Data for review section start

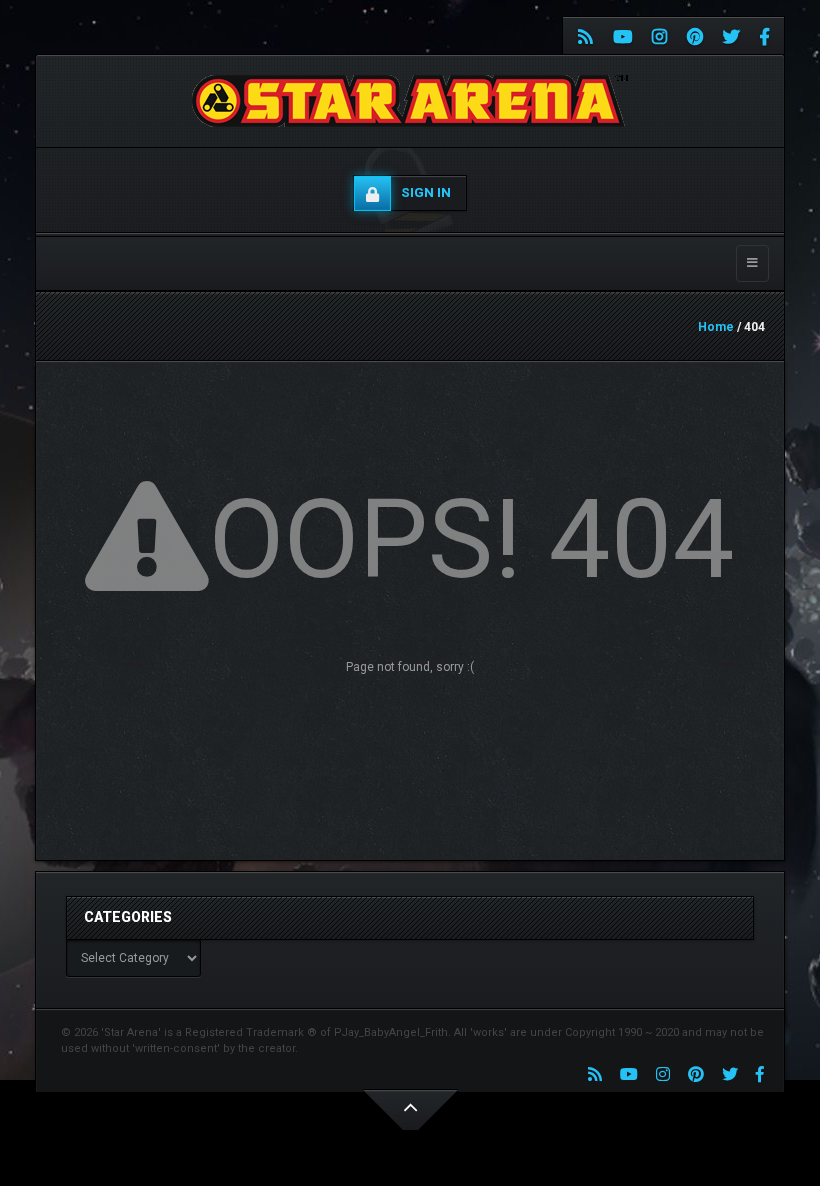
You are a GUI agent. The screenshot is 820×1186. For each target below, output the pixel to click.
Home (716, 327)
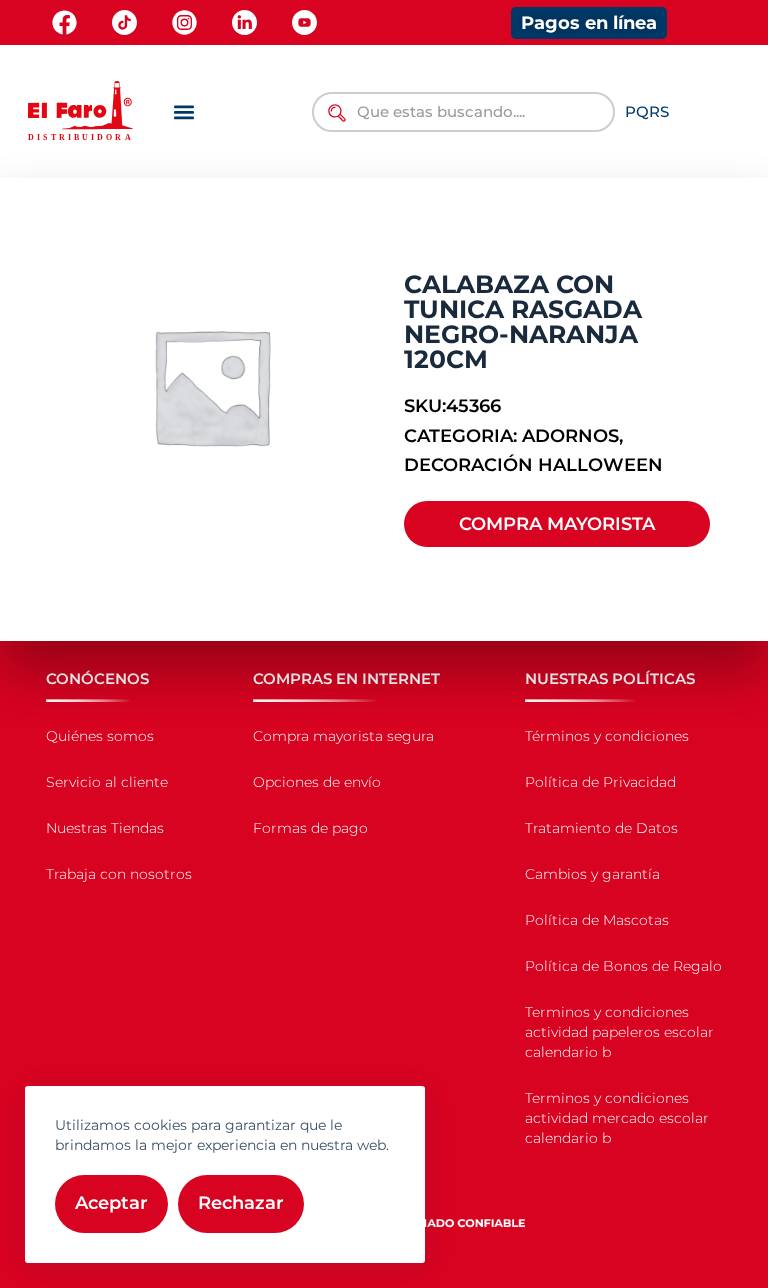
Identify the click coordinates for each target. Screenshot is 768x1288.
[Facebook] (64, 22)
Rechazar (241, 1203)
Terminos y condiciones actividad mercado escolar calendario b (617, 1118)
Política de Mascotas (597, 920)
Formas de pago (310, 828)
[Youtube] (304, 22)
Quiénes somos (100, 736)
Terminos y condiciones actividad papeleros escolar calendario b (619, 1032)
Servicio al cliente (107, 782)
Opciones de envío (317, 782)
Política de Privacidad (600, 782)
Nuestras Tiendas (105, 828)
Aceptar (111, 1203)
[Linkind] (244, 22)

Data for review section end
Data for review section start

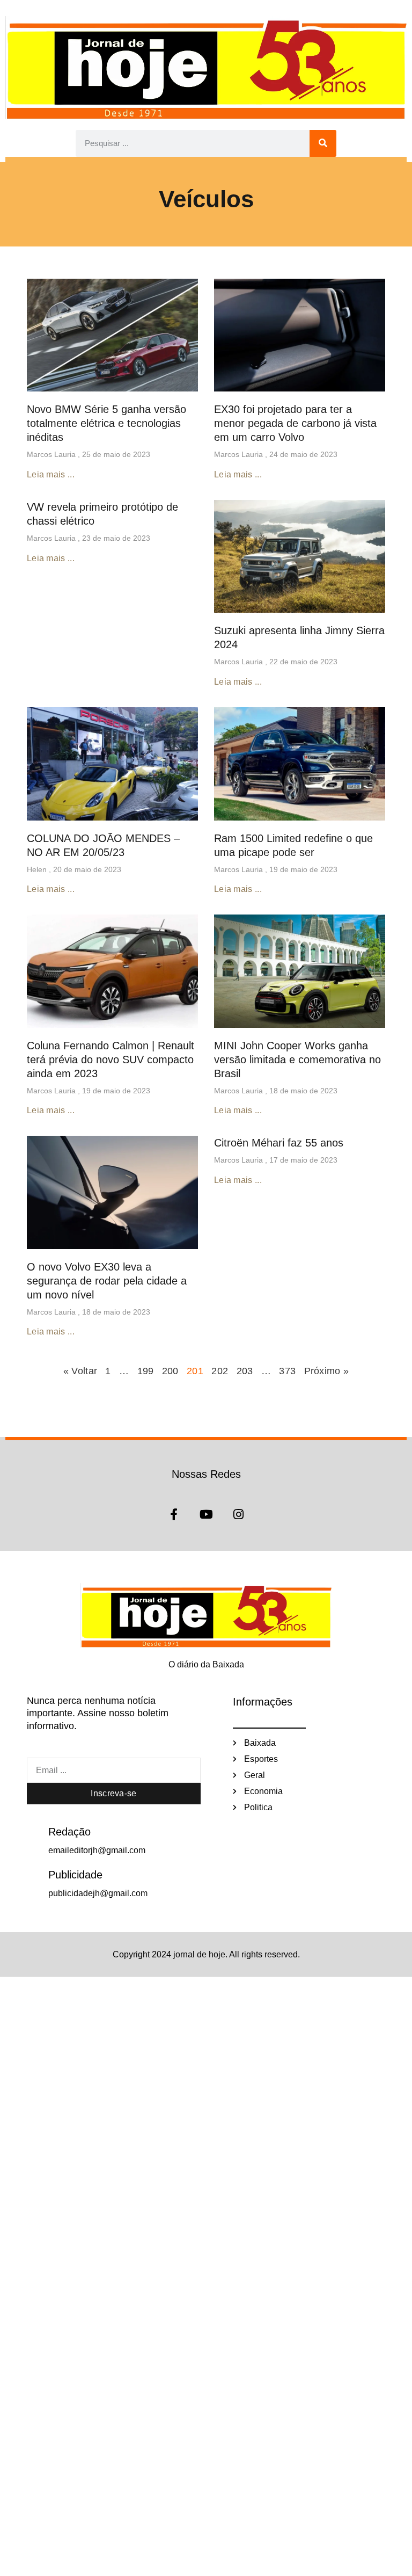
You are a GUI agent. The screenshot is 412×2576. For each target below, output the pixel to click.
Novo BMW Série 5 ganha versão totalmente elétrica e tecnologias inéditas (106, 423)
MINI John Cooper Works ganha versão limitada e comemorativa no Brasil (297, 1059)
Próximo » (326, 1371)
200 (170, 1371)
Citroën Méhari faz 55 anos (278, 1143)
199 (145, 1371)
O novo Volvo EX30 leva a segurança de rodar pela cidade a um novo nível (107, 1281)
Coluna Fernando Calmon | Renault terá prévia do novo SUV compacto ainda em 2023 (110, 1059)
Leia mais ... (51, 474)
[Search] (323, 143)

Data for review section end
Data for review section start

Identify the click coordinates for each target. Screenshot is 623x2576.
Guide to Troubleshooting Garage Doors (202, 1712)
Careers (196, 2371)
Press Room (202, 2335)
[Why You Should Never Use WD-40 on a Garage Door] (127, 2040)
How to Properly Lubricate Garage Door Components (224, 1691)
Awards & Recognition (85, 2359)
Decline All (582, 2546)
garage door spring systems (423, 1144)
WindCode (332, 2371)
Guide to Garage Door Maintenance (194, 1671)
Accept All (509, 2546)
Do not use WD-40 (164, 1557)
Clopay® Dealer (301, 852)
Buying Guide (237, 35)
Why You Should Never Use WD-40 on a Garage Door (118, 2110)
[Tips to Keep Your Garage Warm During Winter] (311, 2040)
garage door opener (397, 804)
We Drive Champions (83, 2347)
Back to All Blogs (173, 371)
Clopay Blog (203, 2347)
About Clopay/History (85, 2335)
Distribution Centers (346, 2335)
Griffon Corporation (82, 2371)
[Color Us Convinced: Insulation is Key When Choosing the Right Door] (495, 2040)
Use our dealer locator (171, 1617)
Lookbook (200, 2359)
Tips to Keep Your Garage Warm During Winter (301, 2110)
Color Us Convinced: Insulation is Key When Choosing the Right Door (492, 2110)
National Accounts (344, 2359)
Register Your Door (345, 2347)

Data for review section end

Work item >> Look above for the line containing "You are a GUI agent. The screenshot is 820×1186.", then copy exactly from it through the line containing "[Linkind] (244, 22)", keeping both and leaving out pictures. Add nothing else.

Worked solution >>
You are a GUI agent. The screenshot is 820×1186. For each target below, output the pixel to click.
Home (716, 327)
Identify the click coordinates for each target. Screenshot is 768x1288.
[Facebook] (64, 22)
Rechazar (241, 1203)
Terminos y condiciones actividad mercado escolar calendario b (617, 1118)
Política de Mascotas (597, 920)
Formas de pago (310, 828)
[Youtube] (304, 22)
Quiénes somos (100, 736)
Terminos y condiciones actividad papeleros escolar calendario b (619, 1032)
Servicio al cliente (107, 782)
Opciones de envío (317, 782)
Política de Privacidad (600, 782)
Nuestras Tiendas (105, 828)
Aceptar (111, 1203)
[Linkind] (244, 22)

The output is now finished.